▶ [Given task]
Print all of the following material verbatim, line for line, without any alteration.
##### Records for this task #####
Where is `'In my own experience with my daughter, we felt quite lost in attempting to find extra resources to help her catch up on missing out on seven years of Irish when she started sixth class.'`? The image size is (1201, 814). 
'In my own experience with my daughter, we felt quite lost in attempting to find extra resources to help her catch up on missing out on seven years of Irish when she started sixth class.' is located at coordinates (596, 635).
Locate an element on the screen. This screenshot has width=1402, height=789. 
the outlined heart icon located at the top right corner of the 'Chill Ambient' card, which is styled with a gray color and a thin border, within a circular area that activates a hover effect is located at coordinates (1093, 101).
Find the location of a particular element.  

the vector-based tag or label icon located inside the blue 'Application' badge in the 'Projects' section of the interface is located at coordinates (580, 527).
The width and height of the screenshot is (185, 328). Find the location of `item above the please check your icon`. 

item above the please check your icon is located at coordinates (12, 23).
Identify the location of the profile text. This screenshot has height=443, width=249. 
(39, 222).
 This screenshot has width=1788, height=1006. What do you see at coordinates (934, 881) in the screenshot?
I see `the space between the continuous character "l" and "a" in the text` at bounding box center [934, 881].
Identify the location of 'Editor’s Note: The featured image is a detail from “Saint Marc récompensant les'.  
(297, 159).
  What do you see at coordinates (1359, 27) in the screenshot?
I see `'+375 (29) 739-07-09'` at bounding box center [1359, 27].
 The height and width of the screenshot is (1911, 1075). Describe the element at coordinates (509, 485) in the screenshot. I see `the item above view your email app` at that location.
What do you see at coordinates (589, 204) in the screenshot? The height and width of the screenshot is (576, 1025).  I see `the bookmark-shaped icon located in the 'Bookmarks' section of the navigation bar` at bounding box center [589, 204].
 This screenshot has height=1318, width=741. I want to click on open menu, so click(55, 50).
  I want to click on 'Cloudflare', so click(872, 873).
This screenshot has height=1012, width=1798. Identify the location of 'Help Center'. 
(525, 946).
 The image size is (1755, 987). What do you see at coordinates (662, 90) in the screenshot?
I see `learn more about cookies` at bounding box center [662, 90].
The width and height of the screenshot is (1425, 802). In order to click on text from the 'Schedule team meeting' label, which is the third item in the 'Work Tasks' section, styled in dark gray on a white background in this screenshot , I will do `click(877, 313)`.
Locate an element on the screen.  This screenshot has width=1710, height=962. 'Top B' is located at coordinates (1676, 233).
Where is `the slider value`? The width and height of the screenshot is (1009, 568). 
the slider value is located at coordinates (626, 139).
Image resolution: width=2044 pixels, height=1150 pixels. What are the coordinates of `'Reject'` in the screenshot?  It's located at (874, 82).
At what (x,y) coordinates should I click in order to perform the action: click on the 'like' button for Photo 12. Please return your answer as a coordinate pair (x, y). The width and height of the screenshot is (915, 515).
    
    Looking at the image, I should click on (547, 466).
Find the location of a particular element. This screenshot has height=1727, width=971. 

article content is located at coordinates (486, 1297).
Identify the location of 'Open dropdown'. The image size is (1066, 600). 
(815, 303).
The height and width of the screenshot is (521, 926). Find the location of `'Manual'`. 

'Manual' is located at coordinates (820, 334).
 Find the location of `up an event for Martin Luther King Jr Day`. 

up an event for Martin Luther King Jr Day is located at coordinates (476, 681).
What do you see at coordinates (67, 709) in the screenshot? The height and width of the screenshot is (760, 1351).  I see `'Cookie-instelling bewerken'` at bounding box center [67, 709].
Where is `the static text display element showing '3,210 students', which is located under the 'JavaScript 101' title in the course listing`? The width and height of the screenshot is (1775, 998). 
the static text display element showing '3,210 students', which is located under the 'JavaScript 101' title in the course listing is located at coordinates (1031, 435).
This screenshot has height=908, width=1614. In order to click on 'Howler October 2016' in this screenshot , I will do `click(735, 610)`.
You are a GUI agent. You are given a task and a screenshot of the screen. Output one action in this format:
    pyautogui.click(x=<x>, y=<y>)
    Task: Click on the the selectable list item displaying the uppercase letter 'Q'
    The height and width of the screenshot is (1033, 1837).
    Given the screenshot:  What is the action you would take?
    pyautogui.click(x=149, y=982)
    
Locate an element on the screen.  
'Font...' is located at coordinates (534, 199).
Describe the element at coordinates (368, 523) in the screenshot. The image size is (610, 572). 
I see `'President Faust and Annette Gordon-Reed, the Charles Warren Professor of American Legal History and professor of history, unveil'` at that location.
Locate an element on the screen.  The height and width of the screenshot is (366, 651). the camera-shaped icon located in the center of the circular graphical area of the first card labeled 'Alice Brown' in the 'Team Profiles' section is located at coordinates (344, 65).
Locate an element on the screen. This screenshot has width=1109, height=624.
#####
▶ [Solved exercise]
Where is `'In my own experience with my daughter, we felt quite lost in attempting to find extra resources to help her catch up on missing out on seven years of Irish when she started sixth class.'`? The image size is (1201, 814). 
'In my own experience with my daughter, we felt quite lost in attempting to find extra resources to help her catch up on missing out on seven years of Irish when she started sixth class.' is located at coordinates (596, 635).
Locate an element on the screen. This screenshot has width=1402, height=789. 
the outlined heart icon located at the top right corner of the 'Chill Ambient' card, which is styled with a gray color and a thin border, within a circular area that activates a hover effect is located at coordinates (1093, 101).
Find the location of a particular element.  

the vector-based tag or label icon located inside the blue 'Application' badge in the 'Projects' section of the interface is located at coordinates (580, 527).
The width and height of the screenshot is (185, 328). Find the location of `item above the please check your icon`. 

item above the please check your icon is located at coordinates (12, 23).
Identify the location of the profile text. This screenshot has height=443, width=249. 
(39, 222).
 This screenshot has width=1788, height=1006. What do you see at coordinates (934, 881) in the screenshot?
I see `the space between the continuous character "l" and "a" in the text` at bounding box center [934, 881].
Identify the location of 'Editor’s Note: The featured image is a detail from “Saint Marc récompensant les'.  
(297, 159).
  What do you see at coordinates (1359, 27) in the screenshot?
I see `'+375 (29) 739-07-09'` at bounding box center [1359, 27].
 The height and width of the screenshot is (1911, 1075). Describe the element at coordinates (509, 485) in the screenshot. I see `the item above view your email app` at that location.
What do you see at coordinates (589, 204) in the screenshot? The height and width of the screenshot is (576, 1025).  I see `the bookmark-shaped icon located in the 'Bookmarks' section of the navigation bar` at bounding box center [589, 204].
 This screenshot has height=1318, width=741. I want to click on open menu, so click(55, 50).
  I want to click on 'Cloudflare', so click(872, 873).
This screenshot has height=1012, width=1798. Identify the location of 'Help Center'. 
(525, 946).
 The image size is (1755, 987). What do you see at coordinates (662, 90) in the screenshot?
I see `learn more about cookies` at bounding box center [662, 90].
The width and height of the screenshot is (1425, 802). In order to click on text from the 'Schedule team meeting' label, which is the third item in the 'Work Tasks' section, styled in dark gray on a white background in this screenshot , I will do `click(877, 313)`.
Locate an element on the screen.  This screenshot has width=1710, height=962. 'Top B' is located at coordinates (1676, 233).
Where is `the slider value`? The width and height of the screenshot is (1009, 568). 
the slider value is located at coordinates (626, 139).
Image resolution: width=2044 pixels, height=1150 pixels. What are the coordinates of `'Reject'` in the screenshot?  It's located at (874, 82).
At what (x,y) coordinates should I click in order to perform the action: click on the 'like' button for Photo 12. Please return your answer as a coordinate pair (x, y). The width and height of the screenshot is (915, 515).
    
    Looking at the image, I should click on (547, 466).
Find the location of a particular element. This screenshot has height=1727, width=971. 

article content is located at coordinates (486, 1297).
Identify the location of 'Open dropdown'. The image size is (1066, 600). 
(815, 303).
The height and width of the screenshot is (521, 926). Find the location of `'Manual'`. 

'Manual' is located at coordinates (820, 334).
 Find the location of `up an event for Martin Luther King Jr Day`. 

up an event for Martin Luther King Jr Day is located at coordinates (476, 681).
What do you see at coordinates (67, 709) in the screenshot? The height and width of the screenshot is (760, 1351).  I see `'Cookie-instelling bewerken'` at bounding box center [67, 709].
Where is `the static text display element showing '3,210 students', which is located under the 'JavaScript 101' title in the course listing`? The width and height of the screenshot is (1775, 998). 
the static text display element showing '3,210 students', which is located under the 'JavaScript 101' title in the course listing is located at coordinates (1031, 435).
This screenshot has height=908, width=1614. In order to click on 'Howler October 2016' in this screenshot , I will do `click(735, 610)`.
You are a GUI agent. You are given a task and a screenshot of the screen. Output one action in this format:
    pyautogui.click(x=<x>, y=<y>)
    Task: Click on the the selectable list item displaying the uppercase letter 'Q'
    The height and width of the screenshot is (1033, 1837).
    Given the screenshot:  What is the action you would take?
    pyautogui.click(x=149, y=982)
    
Locate an element on the screen.  
'Font...' is located at coordinates (534, 199).
Describe the element at coordinates (368, 523) in the screenshot. The image size is (610, 572). 
I see `'President Faust and Annette Gordon-Reed, the Charles Warren Professor of American Legal History and professor of history, unveil'` at that location.
Locate an element on the screen.  The height and width of the screenshot is (366, 651). the camera-shaped icon located in the center of the circular graphical area of the first card labeled 'Alice Brown' in the 'Team Profiles' section is located at coordinates (344, 65).
Locate an element on the screen. This screenshot has width=1109, height=624.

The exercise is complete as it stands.